Sunday, March 30, 2008

Where is my love?

Beware of dating acquaintances.

The last date I went on appeared to be a good one at first. The guy was nice, tall, and handsome. He had brown shaggy hair that fell slightly over his eyes, a tattoo on his right arm of the outline of Florida, and wore tight, skinny jeans - he could have been an American Eagle model for all I knew.

Conversation flowed well as we both sipped on our Venti, double-shot, vanilla lattes with no foam, until the fatal question he asked that brought me back down to earth and slapped me on the face.

“So, I‘m just going to get this out on the table and ask you” he said. What could it be? I thought. Was he about to ask me out on another date?

“Would you like to try some cocaine?” he said.

Whaaaat???

I couldn’t believe the words that had just slipped out of his mouth. At first I thought it was a joke, but he was being completely serious.

He creeped me out so much that the date was over before the little receptionist in my head could scream…NEXT!

As my freshman year is coming near an end, I am baffled at my inability to find anyone suitable for a date. In high school, I wasn’t the most popular girl, but I did manage to score a date here and there.

In college, not only have I not found anybody worthy of a relationship, but the couple of people I have gone on dates with have turned out to be complete losers, like Mr. Cocaine Addict discussed above.

The thing is, I don’t even know where I find all of these losers. My friends have somehow managed to score cute and decent boyfriends. While me on the other hand, seem to be hanging out at the library by myself more and more.

“You have to go out more,” said freshman Elizabeth Gosein. “Go to clubs, parties - that’s where most of the guys are”

“Yeah, but I don’t just want to hook up with some guy for a night,” I told her. “I want something that will last.”

“Sometimes there are nice guys there - you just have to look for them,” said Gosein.
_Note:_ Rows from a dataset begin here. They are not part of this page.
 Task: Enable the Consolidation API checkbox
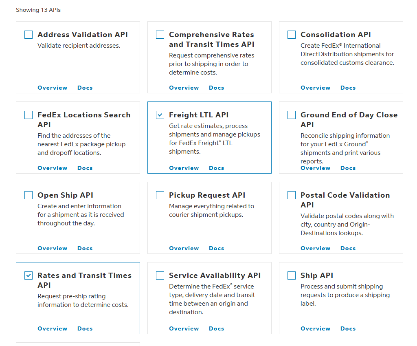click(x=292, y=35)
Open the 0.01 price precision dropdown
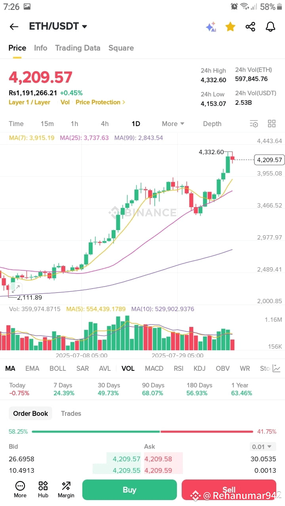This screenshot has width=285, height=506. [x=263, y=447]
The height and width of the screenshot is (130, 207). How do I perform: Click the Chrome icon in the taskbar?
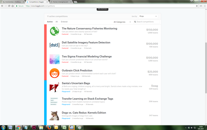pos(18,127)
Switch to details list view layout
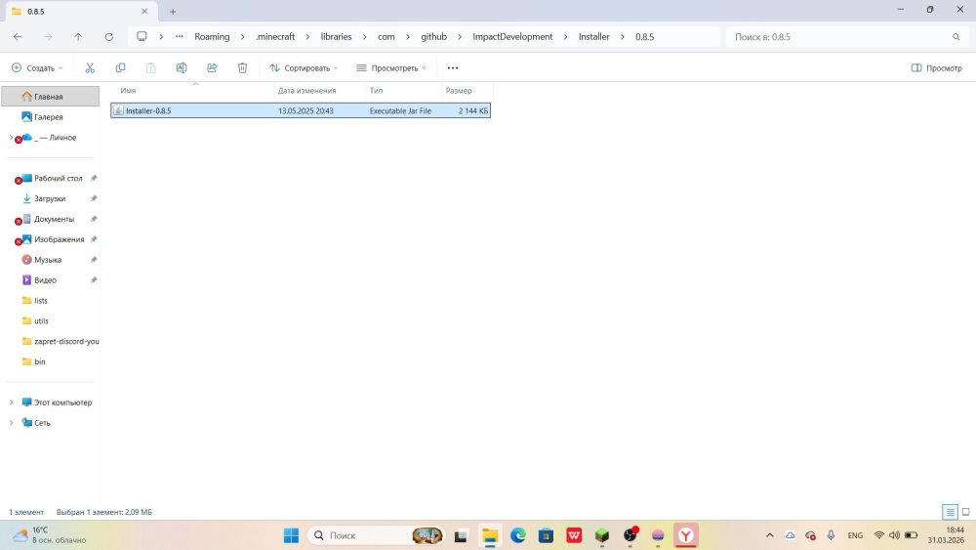 click(950, 512)
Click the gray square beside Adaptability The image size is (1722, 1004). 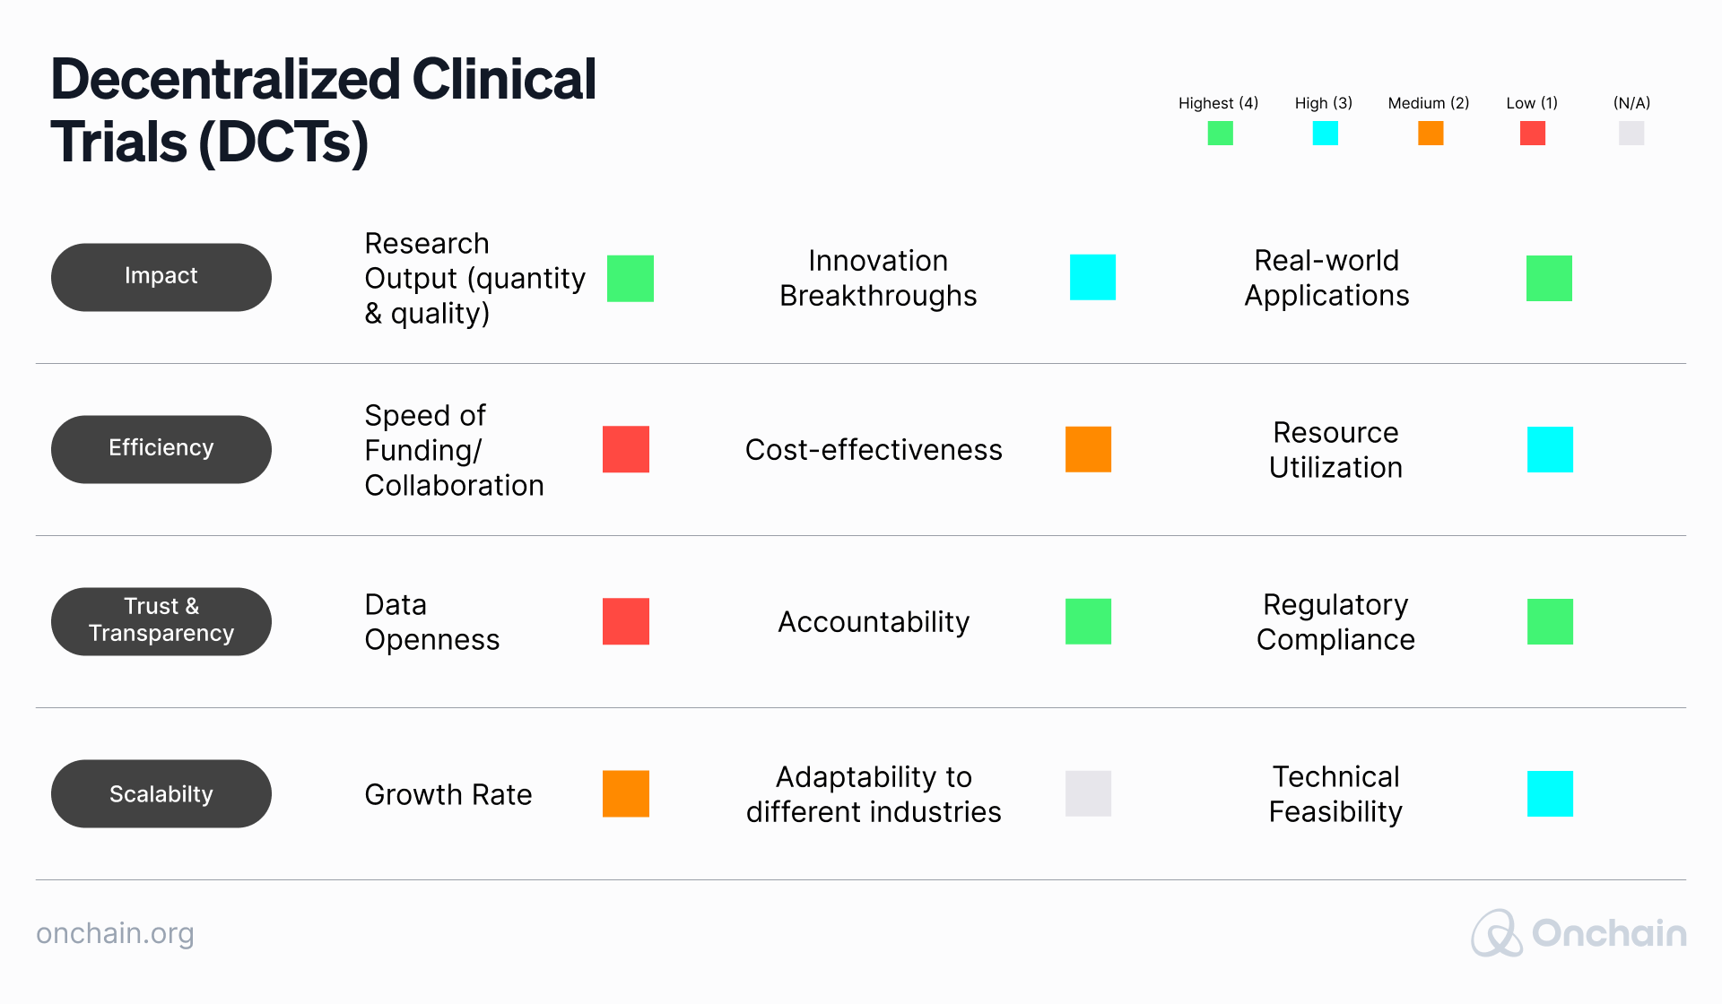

But I do look for them. I look for them wherever I go - the supermarket, the library, Starbucks, school, and just about everywhere. Not only that but I’ve also made a conscious effort to look better whenever I go out, in case I bump into my prince charming.

I’ve started to straighten my hair, wear more make-up, and I am even making an effort to lose the stupid freshman 15.

So what am I doing wrong?

“You’re worrying too much,” said freshman Clarissa Lowmark. “You have to just let it go and let it come when it’s supposed to.”

What my friend was saying was true.

In fact, on a recent article on the April issue of the Cosmopolitan (pg.84) psychotherapist Bella Dishell discusses that “if your only focus is on finding a boyfriend, your run the risk of coming off as desperate, a vibe that repels guys.
But when you feel at peace with yourself - you don’t think so much about how others can make you happy - you exude confidence, which is a magnetic trait,” said Dishell. “The key to getting to that place is focusing on the thing you got going for you and nurturing your interests rather than dwelling on what you lack.”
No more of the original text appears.